In a serological survey, the rate of cases exhibiting clinical signs in the upper respiratory tract and decrease in egg production were high, with positivity rates of 86.4% in 2009, 78.9% in 2010, 70.0% in 2011, and 69.6% in 2012. Random monitoring of farms in Pakistan revealed a positivity rate of 5.3% in 2010 [23]. Studying the accurate IC positivity in Korea was not feasible in this study because we focused on cases already exhibiting clinical problems or selecting samples obtained from routine serological inspections. Since the survey was focused on flocks with clinical signs in the upper respiratory tract and showing decreased egg production, the IC positivity rate observed in the present study was higher than that of Pakistan. Additionally, due to the absence of sales of IC vaccine supplied by ChoongAng Vaccine Laboratories before 2012, the serological survey result demonstrates the widespread nature of domestic Av. paragallinarum and the degree of constant economic loss caused by the IC agent.

As shown in Table 5, groups challenged with ADL121286 (group A and B) showed no significant difference in clinical signs score, and re-isolation rates were high in both groups at 5 dpc, but gradually decreased at 10 dpc and 15 dpc. However, re-isolation rates in group B at 15 dpc reflect instances of constant infection compared with vaccinated group A, implying a role of the vaccine in decreasing the period of infection. Groups challenged with ADL121500 (group C and D) showed significant differences in clinical sign score, and the re-isolation rate of group C was 0.0% at 15 dpc compared to group D, which showed 100% re-isolation in media and 80% for PCR. Thus, the relief of clinical signs in group C and decreased re-isolation rate confirms that the vaccine provide some protection against strain ADL121500 strain. The clinical sign score of serovar A was observed for a 10 day period by Zhao et al. [28]. Our scoring results for the ADL121286-inoculated group coincided with Zhao's work, as clinical signs reached a peak at 5 dpc and were relieved around day 10. Clinical signs of the ADL121500-challenged group (group D) reached their peak at 7 dpc and had a longer duration. These results indicate that the duration of clinical signs can differ, even for strains within the same serovar. Additionally, protective properties were more clearly expressed in strains with stronger pathogenicity, as vaccinated group C had the briefest period of clinical signs and reduced re-isolation rates.

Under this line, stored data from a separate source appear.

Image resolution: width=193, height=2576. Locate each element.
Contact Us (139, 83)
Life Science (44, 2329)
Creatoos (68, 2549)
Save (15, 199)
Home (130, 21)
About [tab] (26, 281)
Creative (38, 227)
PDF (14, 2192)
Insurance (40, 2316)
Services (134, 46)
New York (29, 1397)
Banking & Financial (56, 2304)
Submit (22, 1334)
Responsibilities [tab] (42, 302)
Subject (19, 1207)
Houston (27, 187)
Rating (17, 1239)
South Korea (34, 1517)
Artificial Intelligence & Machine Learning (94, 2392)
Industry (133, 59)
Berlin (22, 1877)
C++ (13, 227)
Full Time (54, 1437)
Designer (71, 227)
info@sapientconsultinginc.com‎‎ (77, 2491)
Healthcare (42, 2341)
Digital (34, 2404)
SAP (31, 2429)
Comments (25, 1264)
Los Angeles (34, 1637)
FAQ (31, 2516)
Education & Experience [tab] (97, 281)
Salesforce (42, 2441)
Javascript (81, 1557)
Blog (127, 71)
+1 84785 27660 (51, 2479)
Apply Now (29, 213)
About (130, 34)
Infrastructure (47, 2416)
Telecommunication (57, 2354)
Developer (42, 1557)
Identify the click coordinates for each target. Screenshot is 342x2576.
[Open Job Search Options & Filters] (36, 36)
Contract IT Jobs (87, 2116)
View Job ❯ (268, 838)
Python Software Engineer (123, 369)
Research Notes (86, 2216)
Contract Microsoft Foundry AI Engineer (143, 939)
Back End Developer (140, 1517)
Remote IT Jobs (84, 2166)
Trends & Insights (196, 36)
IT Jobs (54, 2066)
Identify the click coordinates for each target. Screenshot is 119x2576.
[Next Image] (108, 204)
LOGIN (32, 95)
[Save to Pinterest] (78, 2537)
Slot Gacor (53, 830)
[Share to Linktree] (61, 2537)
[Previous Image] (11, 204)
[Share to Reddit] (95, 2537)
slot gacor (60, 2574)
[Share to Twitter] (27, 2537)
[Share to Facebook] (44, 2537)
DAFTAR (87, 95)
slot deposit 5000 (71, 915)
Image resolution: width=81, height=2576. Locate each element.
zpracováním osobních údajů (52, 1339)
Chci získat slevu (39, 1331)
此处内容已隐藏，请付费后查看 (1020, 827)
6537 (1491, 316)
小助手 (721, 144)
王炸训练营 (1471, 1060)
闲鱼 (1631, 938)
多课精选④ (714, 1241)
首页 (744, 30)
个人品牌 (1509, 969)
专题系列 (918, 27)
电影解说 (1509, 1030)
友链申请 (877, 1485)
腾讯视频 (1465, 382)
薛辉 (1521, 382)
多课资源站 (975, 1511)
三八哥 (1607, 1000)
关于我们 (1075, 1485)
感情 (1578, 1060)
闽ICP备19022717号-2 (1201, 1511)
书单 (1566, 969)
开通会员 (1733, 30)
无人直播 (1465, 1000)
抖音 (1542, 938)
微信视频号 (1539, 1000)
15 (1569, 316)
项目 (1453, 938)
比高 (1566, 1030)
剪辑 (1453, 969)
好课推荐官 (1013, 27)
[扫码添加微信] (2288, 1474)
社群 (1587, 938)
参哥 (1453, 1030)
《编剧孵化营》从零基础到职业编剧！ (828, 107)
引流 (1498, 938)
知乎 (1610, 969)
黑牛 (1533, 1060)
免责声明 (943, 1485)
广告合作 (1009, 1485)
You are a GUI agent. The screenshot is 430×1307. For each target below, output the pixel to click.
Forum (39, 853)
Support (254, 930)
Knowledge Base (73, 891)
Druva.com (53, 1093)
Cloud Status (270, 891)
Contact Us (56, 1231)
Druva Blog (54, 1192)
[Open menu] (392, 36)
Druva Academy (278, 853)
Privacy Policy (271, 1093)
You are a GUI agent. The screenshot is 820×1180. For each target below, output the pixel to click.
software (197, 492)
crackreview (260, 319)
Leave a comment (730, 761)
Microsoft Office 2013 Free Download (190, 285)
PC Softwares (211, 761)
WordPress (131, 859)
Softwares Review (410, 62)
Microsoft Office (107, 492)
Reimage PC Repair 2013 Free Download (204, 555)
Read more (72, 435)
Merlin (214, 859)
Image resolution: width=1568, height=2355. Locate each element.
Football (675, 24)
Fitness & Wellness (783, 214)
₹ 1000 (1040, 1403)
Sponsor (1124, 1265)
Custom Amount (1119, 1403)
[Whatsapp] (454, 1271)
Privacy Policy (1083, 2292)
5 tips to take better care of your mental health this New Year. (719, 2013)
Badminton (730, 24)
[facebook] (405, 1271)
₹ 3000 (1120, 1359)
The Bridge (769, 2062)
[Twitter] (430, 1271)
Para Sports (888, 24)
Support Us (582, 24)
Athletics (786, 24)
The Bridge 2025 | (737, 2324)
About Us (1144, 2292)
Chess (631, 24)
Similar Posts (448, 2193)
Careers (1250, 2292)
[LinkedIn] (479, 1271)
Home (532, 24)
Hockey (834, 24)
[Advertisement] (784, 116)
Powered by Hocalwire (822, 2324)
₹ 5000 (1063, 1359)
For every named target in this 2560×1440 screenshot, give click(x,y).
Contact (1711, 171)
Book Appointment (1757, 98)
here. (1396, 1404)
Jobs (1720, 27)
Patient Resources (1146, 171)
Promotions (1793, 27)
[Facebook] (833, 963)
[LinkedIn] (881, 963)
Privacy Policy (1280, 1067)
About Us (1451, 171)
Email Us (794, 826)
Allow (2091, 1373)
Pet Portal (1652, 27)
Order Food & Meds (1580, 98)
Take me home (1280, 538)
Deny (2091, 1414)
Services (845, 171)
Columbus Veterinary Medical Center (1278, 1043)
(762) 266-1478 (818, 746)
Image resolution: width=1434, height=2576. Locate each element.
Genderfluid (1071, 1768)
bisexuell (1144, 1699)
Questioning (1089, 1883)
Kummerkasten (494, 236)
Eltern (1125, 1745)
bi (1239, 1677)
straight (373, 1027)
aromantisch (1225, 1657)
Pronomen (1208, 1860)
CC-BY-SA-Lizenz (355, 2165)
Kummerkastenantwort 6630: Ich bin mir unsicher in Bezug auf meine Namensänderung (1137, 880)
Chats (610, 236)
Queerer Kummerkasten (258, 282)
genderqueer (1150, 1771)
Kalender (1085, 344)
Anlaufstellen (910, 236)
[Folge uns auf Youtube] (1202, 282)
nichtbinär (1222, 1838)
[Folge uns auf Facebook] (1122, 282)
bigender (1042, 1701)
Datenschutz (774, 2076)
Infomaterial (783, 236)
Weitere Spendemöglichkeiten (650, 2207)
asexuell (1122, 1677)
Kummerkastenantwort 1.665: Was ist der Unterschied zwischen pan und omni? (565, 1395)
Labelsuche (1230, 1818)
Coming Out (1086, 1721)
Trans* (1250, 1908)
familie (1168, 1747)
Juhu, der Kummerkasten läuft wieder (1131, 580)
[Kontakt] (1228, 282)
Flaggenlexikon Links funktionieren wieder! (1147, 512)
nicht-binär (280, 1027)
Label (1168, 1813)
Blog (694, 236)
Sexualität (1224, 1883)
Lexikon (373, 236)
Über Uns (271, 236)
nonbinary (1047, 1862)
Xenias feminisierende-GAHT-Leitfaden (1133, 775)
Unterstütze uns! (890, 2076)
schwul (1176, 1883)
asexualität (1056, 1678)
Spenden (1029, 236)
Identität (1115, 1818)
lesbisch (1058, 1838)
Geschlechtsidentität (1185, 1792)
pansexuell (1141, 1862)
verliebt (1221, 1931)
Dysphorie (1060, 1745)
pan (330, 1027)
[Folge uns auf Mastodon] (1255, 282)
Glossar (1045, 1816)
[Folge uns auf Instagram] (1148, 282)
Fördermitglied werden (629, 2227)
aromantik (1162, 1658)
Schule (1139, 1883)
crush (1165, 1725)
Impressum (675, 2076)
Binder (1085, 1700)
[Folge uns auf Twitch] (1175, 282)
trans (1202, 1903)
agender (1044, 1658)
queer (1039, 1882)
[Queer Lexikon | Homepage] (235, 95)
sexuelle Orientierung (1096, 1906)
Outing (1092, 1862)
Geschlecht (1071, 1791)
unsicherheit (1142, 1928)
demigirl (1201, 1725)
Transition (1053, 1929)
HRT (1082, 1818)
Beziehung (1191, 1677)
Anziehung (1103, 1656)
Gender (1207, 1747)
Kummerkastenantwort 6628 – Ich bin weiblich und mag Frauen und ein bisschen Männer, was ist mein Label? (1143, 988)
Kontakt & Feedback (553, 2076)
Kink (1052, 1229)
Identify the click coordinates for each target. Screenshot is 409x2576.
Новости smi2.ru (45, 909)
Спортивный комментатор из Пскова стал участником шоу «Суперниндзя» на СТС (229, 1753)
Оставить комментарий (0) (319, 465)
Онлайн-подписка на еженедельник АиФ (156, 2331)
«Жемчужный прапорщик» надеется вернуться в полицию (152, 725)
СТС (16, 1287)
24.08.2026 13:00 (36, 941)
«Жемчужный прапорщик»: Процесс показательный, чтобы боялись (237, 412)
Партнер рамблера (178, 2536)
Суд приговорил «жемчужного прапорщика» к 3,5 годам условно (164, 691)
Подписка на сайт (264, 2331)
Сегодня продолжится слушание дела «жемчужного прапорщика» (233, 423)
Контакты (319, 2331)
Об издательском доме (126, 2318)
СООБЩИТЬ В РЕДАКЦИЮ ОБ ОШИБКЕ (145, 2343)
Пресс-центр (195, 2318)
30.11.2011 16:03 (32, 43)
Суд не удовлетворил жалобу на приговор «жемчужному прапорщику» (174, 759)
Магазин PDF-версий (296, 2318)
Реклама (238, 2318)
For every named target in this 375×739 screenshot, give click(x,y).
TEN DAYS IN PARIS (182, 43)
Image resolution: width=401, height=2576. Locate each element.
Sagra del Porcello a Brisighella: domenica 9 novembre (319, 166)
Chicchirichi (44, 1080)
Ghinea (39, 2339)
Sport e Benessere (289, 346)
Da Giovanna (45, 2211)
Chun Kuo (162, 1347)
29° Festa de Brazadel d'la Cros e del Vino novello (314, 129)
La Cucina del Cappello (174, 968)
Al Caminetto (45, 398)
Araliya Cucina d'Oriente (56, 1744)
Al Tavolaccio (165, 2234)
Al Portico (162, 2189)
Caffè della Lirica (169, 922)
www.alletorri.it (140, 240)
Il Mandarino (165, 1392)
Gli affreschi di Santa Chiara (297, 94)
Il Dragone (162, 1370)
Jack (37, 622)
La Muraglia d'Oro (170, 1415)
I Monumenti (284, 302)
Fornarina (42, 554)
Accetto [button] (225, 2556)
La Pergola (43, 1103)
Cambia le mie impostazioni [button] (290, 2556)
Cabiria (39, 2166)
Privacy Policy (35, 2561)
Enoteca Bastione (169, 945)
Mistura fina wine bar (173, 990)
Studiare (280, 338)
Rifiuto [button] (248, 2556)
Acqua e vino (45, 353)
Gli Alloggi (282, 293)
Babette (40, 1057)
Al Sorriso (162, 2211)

Yamaguchi et al. [27] reported a positive titer 2 weeks after serovar A vaccination and a complete shift to positivity at 3 weeks, while a positive titer was observed only to some degree after 3 weeks in chickens inoculated with a field strain of serovar A. We found a complete shift to positivity in 2 weeks for vaccinated groups A and C, and boosting was confirmed after field strain inoculation. Additionally, groups B and D showed a low positive titer after challenge inoculation at 15 dpi. These findings show that an appropriate serologic response was present in this study.

This study confirmed the presence of domestically isolated Av. paragallinarum and revealed the antibiotic specificity of the strains against certain antibiotics. We also confirmed domestic IC to cause clinical signs in the upper respiratory tract via serological survey. An available vaccine based on the domestically available Av. paragallinarum serovar A (221 strain) strain was confirmed to be relatively effective against domestically isolated field strains. The protection abilities of the vaccine against the highly pathogenic ADL121500 strain were proven to be statistically significant, whereas the protection against the relatively low pathogenic ADL121286 strain was not confirmed because of a lack of statistical evidence. Additional research and experiments are required to further explore the protection abilities of the vaccine.